My lip quivers, and my loins clench at the sight of him.

But he doesn’t notice me hanging out over here with the rubbish. The story of my life.

Will glances up at the sky and scrubs his free hand over his buzz cut, no doubt thinking something profound, then jams it in his pocket. He saunters along, whistling, and passes by Camilla, oblivious to her drama. But she steps out in front of him with a ‘Will!’ so he has no choice but to stop.

I shift further behind the rubbish bin and peer around it, watching them.
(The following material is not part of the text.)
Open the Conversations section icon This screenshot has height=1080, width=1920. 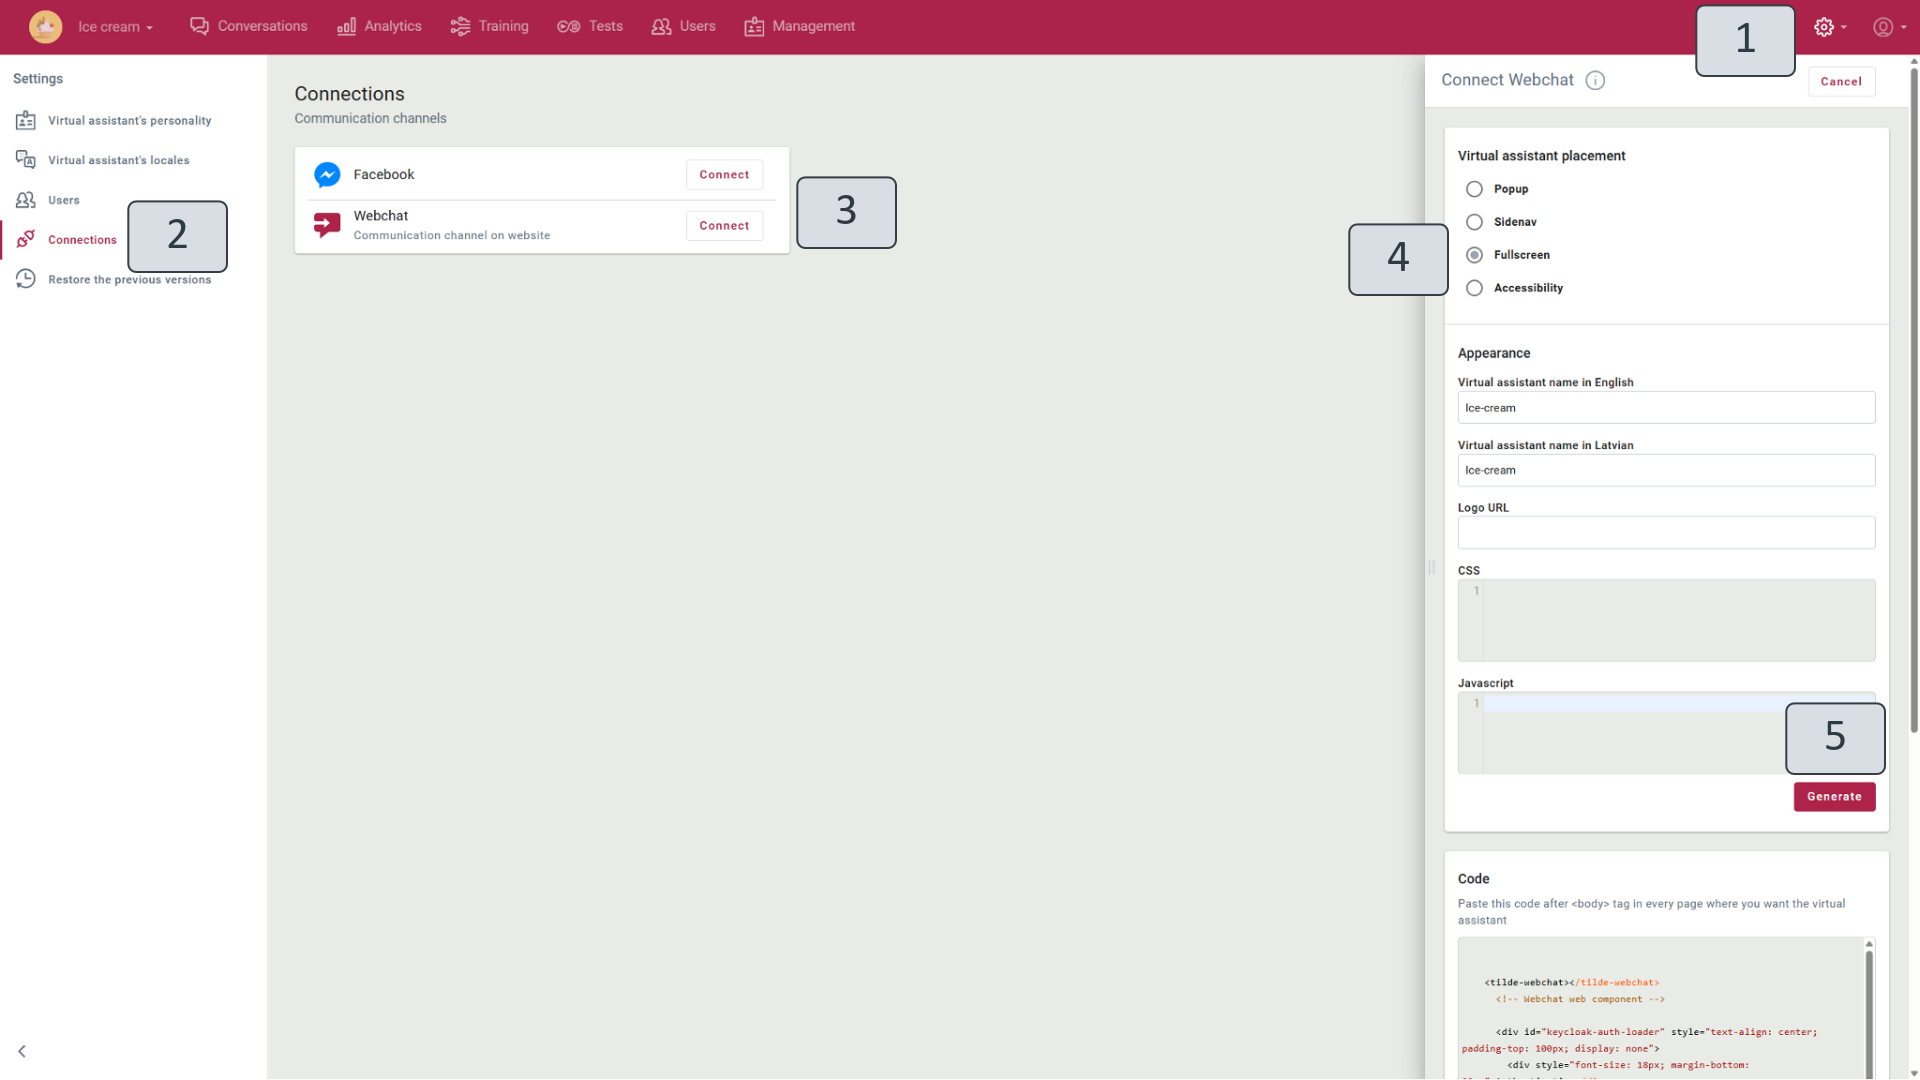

The conversation reaches my ears, though they’re situated over by the riverbank.

‘Hey, Camilla,’ Will greets her politely. ‘Gorgeous afternoon!’

‘I didn’t get the part,’ Camilla launches in tearfully, gazing up at him as if she expects him to do something about it.

‘Oh, sorry to hear that,’ he says with a shrug. ‘Better luck next time.’ He takes a step to the side, but Camilla moves too.

‘It’s ridiculous that I wasn’t chosen!’ She swipes furiously at her eyes.

‘Ah, well, you are Welsh, Camilla. They were looking for a Viola with an English accent,’ he says pragmatically.

I smile to myself. This is a typical Will response. Ignore the histrionics and smooth things over with a dose of ‘get real’.

‘But I put on an English accent! Why the hell does it matter anyway? Why can’t Viola be Welsh?’ she whinges liltingly.

Will shrugs. ‘Dunno. Maybe they thought it slipped a bit too much. You do sound pretty Welsh to me.’

I smirk at the look on Camilla’s face. If she’s expecting sympathy from him, she’s not getting it.

‘Who is Hester Everill anyway?’ sniffs Camilla. ‘I mean, what’s she even acted in? Nothing! She’s a nobody.’

I can’t see Will’s face as he’s slightly turned away from me, but there’s a steely edge to his voice when he replies.

‘Hester’s not a nobody. She’s a great actress. The best I’ve seen. It’s bad form to piss on the hopes and dreams of another actor coz you’ve got sour grapes. You know how this works, Camilla, so don’t be a bitch. There’ll be other auditions.’

With that parting shot, Will strides off along South Bank, leaving Camilla gaping after him.

I’m equally as shocked.

What the fuck? Will stood up for me!

I can’t help giving the rubbish bin a punch of delight, which leaves a small dent.

Camilla’s annoyed expression is photoworthy. She gives a garbled squawk, hefts her tote, and stalks off in the opposite direction.

Resting my forehead against the rubbish bin, I replay Will’s words: Hester’s not a nobody. She’s a great actress. The best I’ve seen.

If I had a working heart, it would be beating fast for him right now. That’s the first compliment he’s ever given me. Pity I had to hear it by eavesdropping, but still, it’s thrilling that he’s noticed me and has an opinion about me.

Yet self-doubt creeps in. Will’s never actually seen me act. I only take notes or listen in class. And I never participate in any workshop scenes. If I do, it’s only in the background or if they need an animal character.

However, Will isn’t the type of guy to straight up lie about something like this.

I’ve seen him reduce actors, even staunch male ones, to tears when they ask for his critique.

So he’s not afraid to tell it like it is.

No, I believe he means every word he’s saying. So what the fuck is he going on about?